Dataset excerpts
- - - -

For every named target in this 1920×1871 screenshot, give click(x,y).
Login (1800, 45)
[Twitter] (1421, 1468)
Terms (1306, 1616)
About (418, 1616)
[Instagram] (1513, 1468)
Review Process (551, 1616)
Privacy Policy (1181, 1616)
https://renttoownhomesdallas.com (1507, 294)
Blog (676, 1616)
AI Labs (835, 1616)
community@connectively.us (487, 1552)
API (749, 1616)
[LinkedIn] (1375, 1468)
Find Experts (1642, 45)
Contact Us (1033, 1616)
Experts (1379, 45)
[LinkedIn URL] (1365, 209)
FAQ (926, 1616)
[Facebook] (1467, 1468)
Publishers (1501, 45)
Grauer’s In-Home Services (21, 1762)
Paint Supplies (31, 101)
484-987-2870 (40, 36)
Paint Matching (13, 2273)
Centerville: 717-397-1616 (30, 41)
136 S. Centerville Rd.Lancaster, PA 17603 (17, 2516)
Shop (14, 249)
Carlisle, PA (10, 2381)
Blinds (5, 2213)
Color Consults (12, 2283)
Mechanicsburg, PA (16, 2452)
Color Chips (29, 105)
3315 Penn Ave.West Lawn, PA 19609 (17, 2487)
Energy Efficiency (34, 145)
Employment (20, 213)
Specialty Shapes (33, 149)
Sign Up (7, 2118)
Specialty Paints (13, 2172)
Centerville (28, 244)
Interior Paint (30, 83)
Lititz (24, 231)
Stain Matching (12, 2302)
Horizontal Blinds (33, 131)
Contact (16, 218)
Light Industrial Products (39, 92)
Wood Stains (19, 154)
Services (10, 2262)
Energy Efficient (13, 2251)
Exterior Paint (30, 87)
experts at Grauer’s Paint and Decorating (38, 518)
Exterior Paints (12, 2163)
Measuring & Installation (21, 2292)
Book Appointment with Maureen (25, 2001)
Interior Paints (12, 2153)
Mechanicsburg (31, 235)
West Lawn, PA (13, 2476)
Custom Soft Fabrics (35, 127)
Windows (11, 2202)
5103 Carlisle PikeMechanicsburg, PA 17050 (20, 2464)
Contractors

- - - -

§ ASSIGNED TASK
Give the data again in full, exactly.

§ TASK ANSWER
For every named target in this 1920×1871 screenshot, give click(x,y).
Login (1800, 45)
[Twitter] (1421, 1468)
Terms (1306, 1616)
About (418, 1616)
[Instagram] (1513, 1468)
Review Process (551, 1616)
Privacy Policy (1181, 1616)
https://renttoownhomesdallas.com (1507, 294)
Blog (676, 1616)
AI Labs (835, 1616)
community@connectively.us (487, 1552)
API (749, 1616)
[LinkedIn] (1375, 1468)
Find Experts (1642, 45)
Contact Us (1033, 1616)
Experts (1379, 45)
[LinkedIn URL] (1365, 209)
FAQ (926, 1616)
[Facebook] (1467, 1468)
Publishers (1501, 45)
Grauer’s In-Home Services (21, 1762)
Paint Supplies (31, 101)
484-987-2870 (40, 36)
Paint Matching (13, 2273)
Centerville: 717-397-1616 (30, 41)
136 S. Centerville Rd.Lancaster, PA 17603 (17, 2516)
Shop (14, 249)
Carlisle, PA (10, 2381)
Blinds (5, 2213)
Color Consults (12, 2283)
Mechanicsburg, PA (16, 2452)
Color Chips (29, 105)
3315 Penn Ave.West Lawn, PA 19609 (17, 2487)
Energy Efficiency (34, 145)
Employment (20, 213)
Specialty Shapes (33, 149)
Sign Up (7, 2118)
Specialty Paints (13, 2172)
Centerville (28, 244)
Interior Paint (30, 83)
Lititz (24, 231)
Stain Matching (12, 2302)
Horizontal Blinds (33, 131)
Contact (16, 218)
Light Industrial Products (39, 92)
Wood Stains (19, 154)
Services (10, 2262)
Energy Efficient (13, 2251)
Exterior Paint (30, 87)
experts at Grauer’s Paint and Decorating (38, 518)
Exterior Paints (12, 2163)
Measuring & Installation (21, 2292)
Book Appointment with Maureen (25, 2001)
Interior Paints (12, 2153)
Mechanicsburg (31, 235)
West Lawn, PA (13, 2476)
Custom Soft Fabrics (35, 127)
Windows (11, 2202)
5103 Carlisle PikeMechanicsburg, PA 17050 (20, 2464)
Contractors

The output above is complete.